**Excerpted data:**
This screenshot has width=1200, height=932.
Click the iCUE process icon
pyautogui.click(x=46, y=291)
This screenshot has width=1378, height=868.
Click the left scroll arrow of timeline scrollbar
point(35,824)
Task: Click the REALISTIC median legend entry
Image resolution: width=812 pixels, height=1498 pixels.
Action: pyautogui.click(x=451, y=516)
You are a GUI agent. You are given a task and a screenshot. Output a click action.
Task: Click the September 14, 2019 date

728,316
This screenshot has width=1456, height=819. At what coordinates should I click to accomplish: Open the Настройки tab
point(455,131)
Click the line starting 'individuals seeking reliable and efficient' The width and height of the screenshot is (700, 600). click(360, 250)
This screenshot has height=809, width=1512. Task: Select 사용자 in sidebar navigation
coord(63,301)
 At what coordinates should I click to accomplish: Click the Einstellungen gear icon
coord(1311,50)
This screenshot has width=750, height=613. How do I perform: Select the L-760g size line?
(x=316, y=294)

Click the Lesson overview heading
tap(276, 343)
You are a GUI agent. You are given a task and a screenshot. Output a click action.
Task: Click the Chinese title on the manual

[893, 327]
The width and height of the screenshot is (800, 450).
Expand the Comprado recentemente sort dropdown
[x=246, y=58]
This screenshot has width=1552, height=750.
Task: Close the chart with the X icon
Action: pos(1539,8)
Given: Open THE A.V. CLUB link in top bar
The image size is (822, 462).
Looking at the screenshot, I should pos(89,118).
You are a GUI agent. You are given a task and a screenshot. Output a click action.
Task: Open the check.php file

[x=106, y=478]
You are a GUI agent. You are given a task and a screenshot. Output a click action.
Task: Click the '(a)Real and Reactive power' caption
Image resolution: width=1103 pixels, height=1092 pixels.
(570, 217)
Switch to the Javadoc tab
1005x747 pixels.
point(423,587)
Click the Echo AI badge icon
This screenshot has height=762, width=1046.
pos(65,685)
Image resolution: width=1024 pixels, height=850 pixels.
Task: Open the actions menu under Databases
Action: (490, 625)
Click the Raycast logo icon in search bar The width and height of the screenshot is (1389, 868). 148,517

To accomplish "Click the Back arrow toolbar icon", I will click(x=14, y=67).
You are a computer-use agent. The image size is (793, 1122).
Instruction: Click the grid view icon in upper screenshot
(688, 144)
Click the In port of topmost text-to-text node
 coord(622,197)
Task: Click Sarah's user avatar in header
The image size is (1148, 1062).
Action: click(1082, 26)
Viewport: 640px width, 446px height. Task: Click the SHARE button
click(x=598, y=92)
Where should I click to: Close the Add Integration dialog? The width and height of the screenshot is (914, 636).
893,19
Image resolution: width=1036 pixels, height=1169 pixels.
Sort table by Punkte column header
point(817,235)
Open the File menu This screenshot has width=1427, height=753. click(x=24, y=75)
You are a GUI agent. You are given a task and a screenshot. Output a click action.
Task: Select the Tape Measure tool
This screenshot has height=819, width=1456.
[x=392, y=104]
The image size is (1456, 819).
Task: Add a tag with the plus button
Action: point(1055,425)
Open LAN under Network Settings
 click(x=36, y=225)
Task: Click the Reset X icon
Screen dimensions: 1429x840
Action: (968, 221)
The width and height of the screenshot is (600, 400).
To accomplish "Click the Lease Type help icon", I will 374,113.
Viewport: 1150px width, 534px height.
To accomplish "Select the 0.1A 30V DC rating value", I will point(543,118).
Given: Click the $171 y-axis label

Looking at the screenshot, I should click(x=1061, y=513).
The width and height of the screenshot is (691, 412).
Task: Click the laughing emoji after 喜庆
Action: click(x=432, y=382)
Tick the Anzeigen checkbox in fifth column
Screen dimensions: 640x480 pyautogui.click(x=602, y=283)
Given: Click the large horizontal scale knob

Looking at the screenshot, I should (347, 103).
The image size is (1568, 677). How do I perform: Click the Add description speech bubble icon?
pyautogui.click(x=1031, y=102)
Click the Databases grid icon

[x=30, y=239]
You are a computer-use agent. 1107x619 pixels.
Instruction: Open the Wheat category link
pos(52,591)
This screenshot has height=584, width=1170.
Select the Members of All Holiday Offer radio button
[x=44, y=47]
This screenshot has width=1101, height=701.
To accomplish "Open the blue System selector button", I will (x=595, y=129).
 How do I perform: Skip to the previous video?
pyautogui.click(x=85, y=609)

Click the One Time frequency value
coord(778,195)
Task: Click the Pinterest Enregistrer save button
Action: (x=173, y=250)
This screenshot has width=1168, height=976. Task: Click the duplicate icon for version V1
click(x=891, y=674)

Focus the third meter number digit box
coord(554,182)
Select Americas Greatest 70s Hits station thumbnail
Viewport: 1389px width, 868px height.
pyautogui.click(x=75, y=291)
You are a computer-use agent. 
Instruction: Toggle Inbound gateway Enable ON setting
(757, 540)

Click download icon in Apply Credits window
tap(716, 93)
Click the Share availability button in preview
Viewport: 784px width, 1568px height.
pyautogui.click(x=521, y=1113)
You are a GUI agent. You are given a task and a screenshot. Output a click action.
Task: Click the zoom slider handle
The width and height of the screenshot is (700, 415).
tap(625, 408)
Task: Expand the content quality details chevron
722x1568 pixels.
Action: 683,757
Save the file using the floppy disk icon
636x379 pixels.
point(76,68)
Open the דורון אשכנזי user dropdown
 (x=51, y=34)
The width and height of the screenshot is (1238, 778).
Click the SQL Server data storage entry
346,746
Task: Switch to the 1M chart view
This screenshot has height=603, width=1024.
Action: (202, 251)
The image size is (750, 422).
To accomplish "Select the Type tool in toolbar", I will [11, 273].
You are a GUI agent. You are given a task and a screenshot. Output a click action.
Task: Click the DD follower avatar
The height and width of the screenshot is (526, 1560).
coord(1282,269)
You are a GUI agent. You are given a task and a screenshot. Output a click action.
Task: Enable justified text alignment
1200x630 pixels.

**Short exercise:**
Render all of the data above as a numbered list with the blank lines removed.

**Task solution:**
1. This screenshot has width=1200, height=932.
2. Click the iCUE process icon
3. pyautogui.click(x=46, y=291)
4. This screenshot has width=1378, height=868.
5. Click the left scroll arrow of timeline scrollbar
6. point(35,824)
7. Task: Click the REALISTIC median legend entry
8. Image resolution: width=812 pixels, height=1498 pixels.
9. Action: pyautogui.click(x=451, y=516)
10. You are a GUI agent. You are given a task and a screenshot. Output a click action.
11. Task: Click the September 14, 2019 date
12. 728,316
13. This screenshot has width=1456, height=819. At what coordinates should I click to accomplish: Open the Настройки tab
14. point(455,131)
15. Click the line starting 'individuals seeking reliable and efficient' The width and height of the screenshot is (700, 600). click(360, 250)
16. This screenshot has height=809, width=1512. Task: Select 사용자 in sidebar navigation
17. coord(63,301)
18.  At what coordinates should I click to accomplish: Click the Einstellungen gear icon
19. coord(1311,50)
20. This screenshot has width=750, height=613. How do I perform: Select the L-760g size line?
21. (x=316, y=294)
22. Click the Lesson overview heading
23. tap(276, 343)
24. You are a GUI agent. You are given a task and a screenshot. Output a click action.
25. Task: Click the Chinese title on the manual
26. [893, 327]
27. The width and height of the screenshot is (800, 450).
28. Expand the Comprado recentemente sort dropdown
29. [x=246, y=58]
30. This screenshot has width=1552, height=750.
31. Task: Close the chart with the X icon
32. Action: pos(1539,8)
33. Given: Open THE A.V. CLUB link in top bar
34. The image size is (822, 462).
35. Looking at the screenshot, I should pos(89,118).
36. You are a GUI agent. You are given a task and a screenshot. Output a click action.
37. Task: Open the check.php file
38. [x=106, y=478]
39. You are a GUI agent. You are given a task and a screenshot. Output a click action.
40. Task: Click the '(a)Real and Reactive power' caption
41. Image resolution: width=1103 pixels, height=1092 pixels.
42. (570, 217)
43. Switch to the Javadoc tab
44. 1005x747 pixels.
45. point(423,587)
46. Click the Echo AI badge icon
47. This screenshot has height=762, width=1046.
48. pos(65,685)
49. Image resolution: width=1024 pixels, height=850 pixels.
50. Task: Open the actions menu under Databases
51. Action: (490, 625)
52. Click the Raycast logo icon in search bar The width and height of the screenshot is (1389, 868). 148,517
53. To accomplish "Click the Back arrow toolbar icon", I will click(x=14, y=67).
54. You are a computer-use agent. The image size is (793, 1122).
55. Instruction: Click the grid view icon in upper screenshot
56. (688, 144)
57. Click the In port of topmost text-to-text node
58.  coord(622,197)
59. Task: Click Sarah's user avatar in header
60. The image size is (1148, 1062).
61. Action: click(1082, 26)
62. Viewport: 640px width, 446px height. Task: Click the SHARE button
63. click(x=598, y=92)
64. Where should I click to: Close the Add Integration dialog? The width and height of the screenshot is (914, 636).
65. 893,19
66. Image resolution: width=1036 pixels, height=1169 pixels.
67. Sort table by Punkte column header
68. point(817,235)
69. Open the File menu This screenshot has width=1427, height=753. click(x=24, y=75)
70. You are a GUI agent. You are given a task and a screenshot. Output a click action.
71. Task: Select the Tape Measure tool
72. This screenshot has height=819, width=1456.
73. [x=392, y=104]
74. The image size is (1456, 819).
75. Task: Add a tag with the plus button
76. Action: point(1055,425)
77. Open LAN under Network Settings
78.  click(x=36, y=225)
79. Task: Click the Reset X icon
80. Screen dimensions: 1429x840
81. Action: (968, 221)
82. The width and height of the screenshot is (600, 400).
83. To accomplish "Click the Lease Type help icon", I will 374,113.
84. Viewport: 1150px width, 534px height.
85. To accomplish "Select the 0.1A 30V DC rating value", I will point(543,118).
86. Given: Click the $171 y-axis label
87. Looking at the screenshot, I should click(x=1061, y=513).
88. The width and height of the screenshot is (691, 412).
89. Task: Click the laughing emoji after 喜庆
90. Action: click(x=432, y=382)
91. Tick the Anzeigen checkbox in fifth column
92. Screen dimensions: 640x480 pyautogui.click(x=602, y=283)
93. Given: Click the large horizontal scale knob
94. Looking at the screenshot, I should (347, 103).
95. The image size is (1568, 677). How do I perform: Click the Add description speech bubble icon?
96. pyautogui.click(x=1031, y=102)
97. Click the Databases grid icon
98. [x=30, y=239]
99. You are a computer-use agent. 1107x619 pixels.
100. Instruction: Open the Wheat category link
101. pos(52,591)
102. This screenshot has height=584, width=1170.
103. Select the Members of All Holiday Offer radio button
104. [x=44, y=47]
105. This screenshot has width=1101, height=701.
106. To accomplish "Open the blue System selector button", I will (x=595, y=129).
107.  How do I perform: Skip to the previous video?
108. pyautogui.click(x=85, y=609)
109. Click the One Time frequency value
110. coord(778,195)
111. Task: Click the Pinterest Enregistrer save button
112. Action: (x=173, y=250)
113. This screenshot has width=1168, height=976. Task: Click the duplicate icon for version V1
114. click(x=891, y=674)
115. Focus the third meter number digit box
116. coord(554,182)
117. Select Americas Greatest 70s Hits station thumbnail
118. Viewport: 1389px width, 868px height.
119. pyautogui.click(x=75, y=291)
120. You are a computer-use agent. 
121. Instruction: Toggle Inbound gateway Enable ON setting
122. (757, 540)
123. Click download icon in Apply Credits window
124. tap(716, 93)
125. Click the Share availability button in preview
126. Viewport: 784px width, 1568px height.
127. pyautogui.click(x=521, y=1113)
128. You are a GUI agent. You are given a task and a screenshot. Output a click action.
129. Task: Click the zoom slider handle
130. The width and height of the screenshot is (700, 415).
131. tap(625, 408)
132. Task: Expand the content quality details chevron
133. 722x1568 pixels.
134. Action: 683,757
135. Save the file using the floppy disk icon
136. 636x379 pixels.
137. point(76,68)
138. Open the דורון אשכנזי user dropdown
139.  (x=51, y=34)
140. The width and height of the screenshot is (1238, 778).
141. Click the SQL Server data storage entry
142. 346,746
143. Task: Switch to the 1M chart view
144. This screenshot has height=603, width=1024.
145. Action: (202, 251)
146. The image size is (750, 422).
147. To accomplish "Select the Type tool in toolbar", I will [11, 273].
148. You are a GUI agent. You are given a task and a screenshot. Output a click action.
149. Task: Click the DD follower avatar
150. The height and width of the screenshot is (526, 1560).
151. coord(1282,269)
152. You are a GUI agent. You are given a task and a screenshot. Output a click action.
153. Task: Enable justified text alignment
154. 1200x630 pixels.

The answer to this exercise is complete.